DIREITO AO ALUNO
Justiça do RN mantém regra de três anos para carteira estudantil
Decisão da 4ª Vara da Fazenda Pública de Natal, proferida nesta quarta-feira, 06 de maio de 2026, afeta entidades e estudantes no Estado.
Nesta quarta-feira, 06 de maio de 2026, a 4ª Vara da Fazenda Pública da Comarca de Natal confirmou a validade de uma regra que exige três anos de atividade regular para que entidades estudantis possam emitir carteiras de estudante no Rio Grande do Norte. O juiz Airton Pinheiro julgou improcedente o pedido de uma associação privada que questionava a legalidade da medida. A decisão mantém um critério que impacta diretamente a capacidade de novas organizações de representarem seus membros e, consequentemente, o acesso dos estudantes a direitos como a meia-passagem.

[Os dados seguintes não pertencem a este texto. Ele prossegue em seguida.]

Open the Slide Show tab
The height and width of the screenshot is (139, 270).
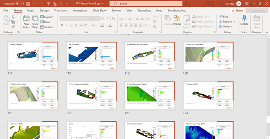point(100,10)
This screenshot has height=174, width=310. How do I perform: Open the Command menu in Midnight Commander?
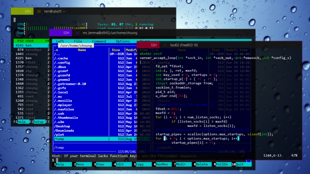pyautogui.click(x=99, y=41)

O processo analisava o inciso IV do artigo 3º da Portaria nº 181/2022, que estabelecia a comprovação de, no mínimo, três anos de funcionamento para a habilitação de entidades estudantis na emissão das carteiras. A associação autora da ação argumentou que tal exigência extrapolava as atribuições regulamentares do poder público e introduzia um requisito não previsto em lei.

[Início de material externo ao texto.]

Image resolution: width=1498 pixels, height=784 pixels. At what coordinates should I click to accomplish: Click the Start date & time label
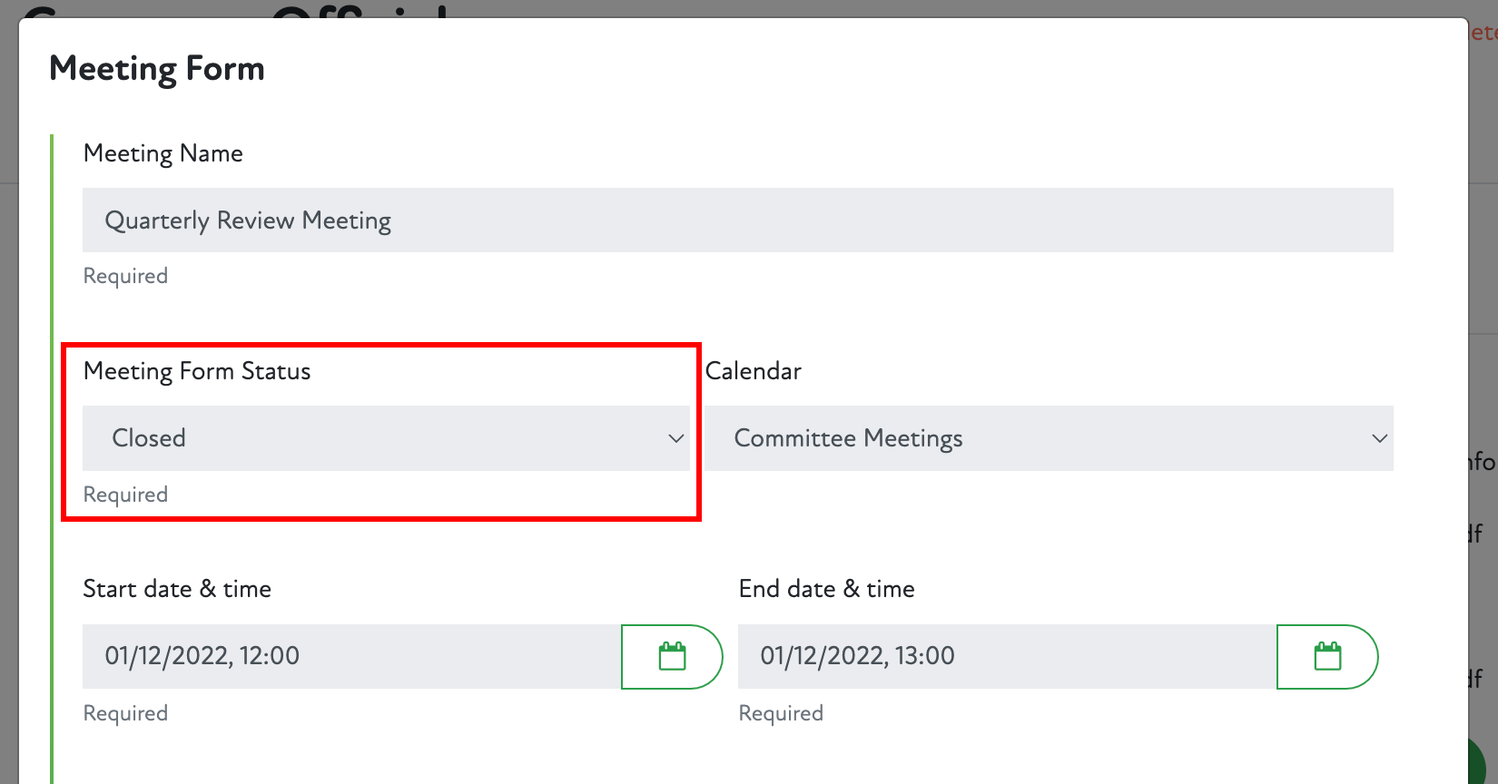(177, 589)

A entidade privada alegou que a medida violava o princípio da legalidade, restringindo a atuação das organizações estudantis e, em última instância, prejudicando os próprios alunos, que seriam compelidos a procurar outras associações para garantir benefícios essenciais. Destacou, ainda, que a regra afetava sua própria existência, impedindo-a de exercer sua principal atividade e fonte de receita: a emissão de documentos estudantis, visto que não possuía o tempo mínimo exigido.

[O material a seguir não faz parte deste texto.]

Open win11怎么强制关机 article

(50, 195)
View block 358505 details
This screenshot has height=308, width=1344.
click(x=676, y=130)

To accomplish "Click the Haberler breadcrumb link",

Em sua defesa, o Estado do Rio Grande do Norte argumentou que houve a perda superveniente do objeto da ação, uma vez que a portaria questionada já não estava mais em vigor. Para o ente público, isso significava que o pedido da associação havia perdido sua utilidade prática. Além disso, o Estado defendeu a legalidade do ato administrativo, afirmando que a portaria foi editada dentro das competências da administração.
Contudo, ao analisar a questão, o magistrado concluiu que a atuação do Estado se deu dentro dos parâmetros legais e que a norma não apresentava irregularidades que justificassem sua anulação. O juiz Airton Pinheiro sentenciou pela improcedência integral do pedido da entidade estudantil e extinguiu a solicitação de suspensão da regra, em uma decisão de primeira instância que ainda é passível de recurso.